Features and Benefits
- World first hand-held, battery and 100% autonomous TAP
- Hardware (FPGA) performace
- Breaks out FDX traffic into separate streams to be dropped
- It may aggregates filtered traffic to one DROP port into a single output stream
- Traffic Regeneration
- Sixteen (16) simultaneous filters can be applied to the traffic
- Ethernet source and destination MAC addresses
- Selection of MAC address sets with masks
- Ethertype value with selection mask
- VLAN-VID with selection mask
- VLAN-CoS value with selection mask
- IP source, destination, and source-and-destination
- IP address group: subset of addresses filtered by masks
- Protocol encapsulated in the IP packet (TCP, UDP, Telnet, FTP, etc.)
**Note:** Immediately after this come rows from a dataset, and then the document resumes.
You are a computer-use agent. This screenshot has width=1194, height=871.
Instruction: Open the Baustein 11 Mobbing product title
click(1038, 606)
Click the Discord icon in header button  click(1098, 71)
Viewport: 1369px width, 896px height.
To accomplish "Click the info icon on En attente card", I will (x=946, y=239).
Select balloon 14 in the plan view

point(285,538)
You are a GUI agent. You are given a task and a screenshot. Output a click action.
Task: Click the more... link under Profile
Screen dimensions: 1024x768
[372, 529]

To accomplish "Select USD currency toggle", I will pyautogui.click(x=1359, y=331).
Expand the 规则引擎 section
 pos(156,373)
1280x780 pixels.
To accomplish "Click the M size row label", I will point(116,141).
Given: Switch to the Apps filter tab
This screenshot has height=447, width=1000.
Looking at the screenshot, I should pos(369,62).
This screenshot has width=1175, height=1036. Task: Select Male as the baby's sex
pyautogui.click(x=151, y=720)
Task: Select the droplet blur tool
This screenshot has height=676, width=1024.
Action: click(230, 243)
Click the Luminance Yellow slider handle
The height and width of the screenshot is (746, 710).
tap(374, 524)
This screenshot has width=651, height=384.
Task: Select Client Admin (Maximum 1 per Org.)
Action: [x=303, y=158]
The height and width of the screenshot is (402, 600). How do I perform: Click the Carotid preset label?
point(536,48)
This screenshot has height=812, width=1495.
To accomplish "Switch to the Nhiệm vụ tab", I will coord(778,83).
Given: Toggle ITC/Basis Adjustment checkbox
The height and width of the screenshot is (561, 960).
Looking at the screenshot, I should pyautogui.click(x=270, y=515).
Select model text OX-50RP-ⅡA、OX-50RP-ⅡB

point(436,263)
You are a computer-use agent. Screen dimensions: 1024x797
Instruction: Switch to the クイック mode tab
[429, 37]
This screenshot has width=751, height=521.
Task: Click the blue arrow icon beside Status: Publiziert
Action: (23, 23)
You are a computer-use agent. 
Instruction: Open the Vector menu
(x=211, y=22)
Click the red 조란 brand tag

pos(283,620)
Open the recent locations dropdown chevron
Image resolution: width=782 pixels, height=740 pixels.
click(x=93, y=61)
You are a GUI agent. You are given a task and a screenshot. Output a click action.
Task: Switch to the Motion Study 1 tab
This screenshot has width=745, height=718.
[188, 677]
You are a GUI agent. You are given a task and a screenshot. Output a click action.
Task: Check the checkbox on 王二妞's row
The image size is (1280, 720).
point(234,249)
- DSCP field, single value and range
- TCP/UDP port, single value and range
- Agnostics filters defined by 16 bits masks and user defined offset
- Lawful filter: 64 byte pattern match at any place in the frame payload
- Any Wireshark user requiring GbE performance
- VoIP providers and installers
- R+D centers
- Law applications
First hand-held Tap in the market
Mirror ports may not provide 100% of network traffic if they are over-subscribed because this process works in background in low priority; moreover it may not even be available for use when necessary. It may also occur that to monitor multiple network channel or VLAN simultaneously and aggregate the data to your network analysis cannot be possible because of the complexity of the set up and execution process.
PCs executing protocol analyzers like Wireshark lack power capacity and traditional taps cannot be moved easily and always depend on another external device because are not self contained. Once you get the traffic there are still limitations such as FDX capture, jitterless timestamp, or field storage of captured data that may only be overcame with a hand-held field tap such Net.Shark.